Dominic Jainy is a seasoned IT professional who has spent his career at the intersection of artificial intelligence, machine learning, and blockchain infrastructure. As the telecommunications industry navigates a period of stabilization, Dominic provides a vital perspective on how software-defined layers are replacing traditional hardware to meet the demands of a modern, automated world. His insights help clarify the shift from simple connectivity to a future where programmable networks serve as the backbone for intelligent machines and enterprise-level automation.
How is the transition from hardware-centric SIM products to software-defined infrastructure layers fundamentally changing the way we think about global connectivity?
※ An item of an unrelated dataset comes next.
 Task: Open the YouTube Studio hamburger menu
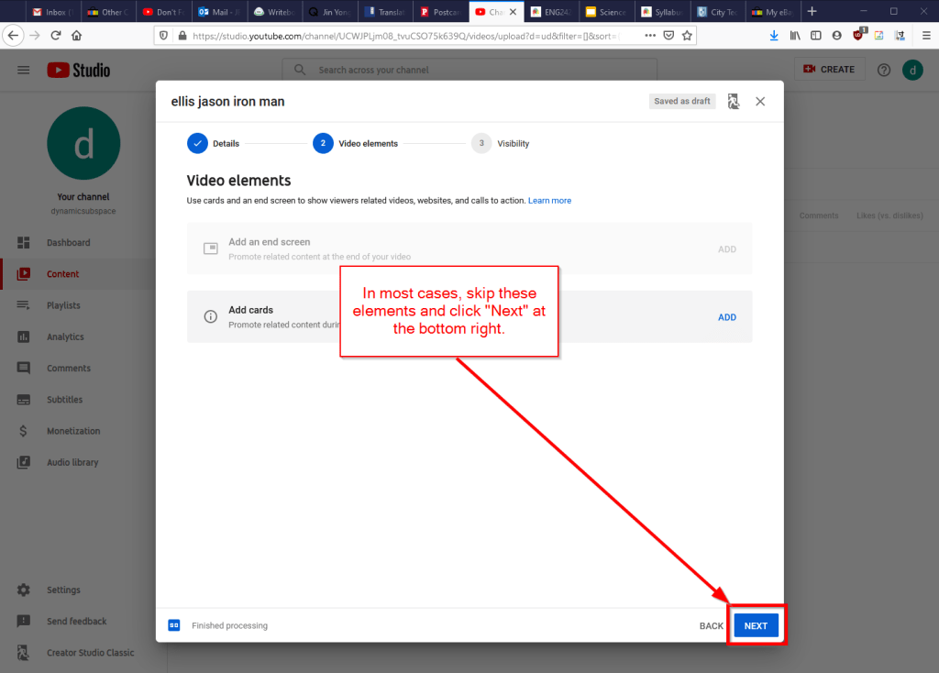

We are currently witnessing a massive logic-shift where connectivity is no longer viewed as a static hardware commodity, but as a fluid, software-defined infrastructure layer. A Danish IoT provider is currently making waves with a €100 million war chest specifically designed to rip up the traditional IoT rule book and push this agenda of programmability. By moving away from traditional SIM products and toward standards like SGP.32 and eUICC, we can now spin up high-end, on-demand services with a level of dynamism that was previously impossible. This isn’t just a niche trend for a few progressives; it is a discipline shift that allows for the seamless integration of physical AI and robot automation into our daily machine networks.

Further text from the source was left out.